Я взойду по ступеням в скалах Бирюзовой Владычицы и буду спрашивать у неё об этом. Я спрошу еще у Мери-Ра, того, кто решает. Я узнаю у него снова, кто я на самом деле, и каково моё право на то, что я делаю. Если я узнаю, что это моё право, я прощу себе Нуну. И забуду, как его зовут.

Мы шли не так уж долго с моим народом от Храма Хат-Хор, чтоб он начал стонать о голоде. Мне всегда было непонятно стремление удовлетворить свое брюхо ранее, чем насытится дух. У тела, как и у души, есть свои потребности, и следует быть справедливым в отношении к ним. Но относить свою жизнь единственно к желаниям брюха, это рабское.

Они пришли ко мне, возглавляемые Нуну, и стали требовать мяса, потому что устали жевать опресноки, и брюхо просило еды богаче. Нуна бросил мне:

— Вот, недоволен народ, и голоден. Что им скажешь, пророк?

Я встал, оторвался от скалы, с которой слился несколькими мгновениями назад, желая быть незамеченным, обрести покой хотя бы ненадолго. Усталость этих дней в пустыне, когда я отвечал за всех и за все, сказывалась. Я ведь забывал сам и поесть, и поспать, я не знал отдыха, когда они спали. Из-за них, которые были мне никем, я оставил родину, стал изгоем. В ушах моих стоял звон, руки тряслись, и язык отказывался повиноваться мне. И это хорошо. Иначе я сказал бы им всё, что думаю. И, кто знает, быть может, был бы растерзан ими за это, не завершив начатого труда. Этого я не мог себе позволить. Быть может, мне и хотелось закричать, плюнуть всем в лицо обвинением в следовании рабскому духу и букве. Быть может, я был бы прав. Но меня учили спрашивать себя: хочу ли я быть правым, или хочу, чтоб было сделано то, ради чего я живу. Я задал себе вопрос, я себе ответил.

— Еда будет завтра. Много еды, много мяса. Кто голоден, тот насытится.
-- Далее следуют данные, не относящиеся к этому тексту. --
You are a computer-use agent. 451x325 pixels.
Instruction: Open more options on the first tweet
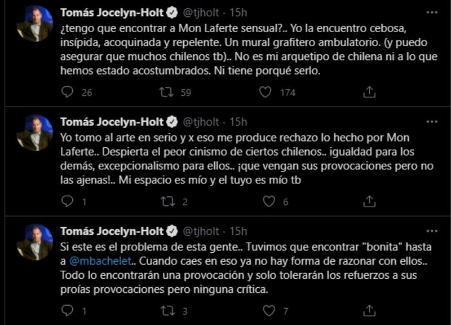[x=432, y=12]
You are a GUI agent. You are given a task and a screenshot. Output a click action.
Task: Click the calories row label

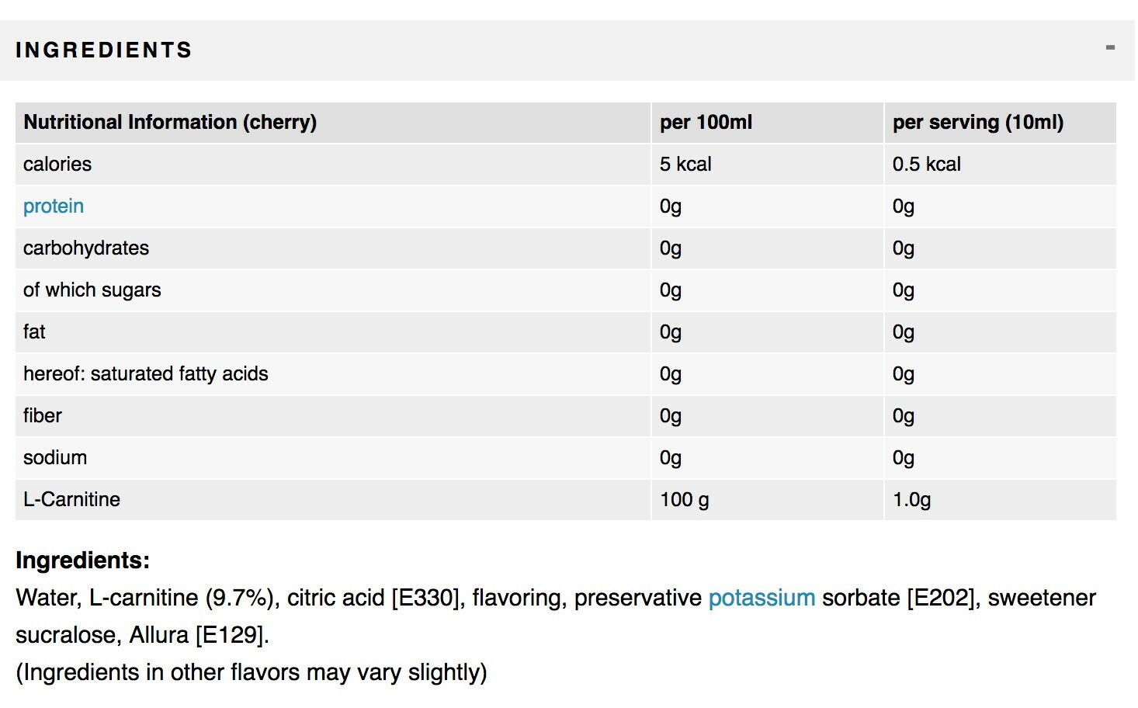57,165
Я постарался придать голосу уверенности, хотя и сам не совсем верил себе. Да, мы в расстоянии дневного перехода от места, где в это время года бывает нашествие птиц. Кто знает, откуда и зачем они летят, куда. Ведомо одному лишь Атону. В Иуну говорили, что перелёты эти связаны с похолоданием в странах, где не всегда свечение Атона так обильно, как в Кеми или в стране Мадиамской. Есть времена, когда отворачивается от этих стран Владыка, уходит на время. Наступают жестокие холода, которых не знает Черная земля. Птицы бегут от холодов. Быть может. Так или иначе, они иной раз усеивают огромные пространства своими телами; они такие уставшие, эти «зерна» жизни в пустыне, что дают подойти к себе близко, а значит — стать добычей. Их можно поймать. Только вот могу ли я быть уверен, что именно завтра это случится, не знаю. Могу лишь молиться владыке, чтоб было так.

— В этом пространстве песка и зноя, какого мяса можно ждать им? — продолжал издеваться Нуна. — Зачем ты увел их из страны, где могли они отведать и зерна, и зелени, и фруктов, и даже мяса несколько раз в неделю? Зачем увел ты их из страны благословений и изобилия?
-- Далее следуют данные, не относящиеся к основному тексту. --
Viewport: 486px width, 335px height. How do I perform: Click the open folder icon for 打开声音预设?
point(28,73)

Я мог бы напомнить, что лишь их стенания о том, что много работают, но вовсе не я, вывели их из страны изобилия. И что последние дни не благоденствовали они, а шарахались от града камней, от разверзающейся земли под ногами. От людей, чьи тела покрывались язвами, от которых не было спасения, и молитва не помогала. Я вновь промолчал об этом.

— Нуна, ты уже задавал мне похожий вопрос. Когда подавился горечью воды в источниках. Я научил вас, что нужно делать. Вы бросали в источник ветви… и вода становилась сладкой. Было ли так?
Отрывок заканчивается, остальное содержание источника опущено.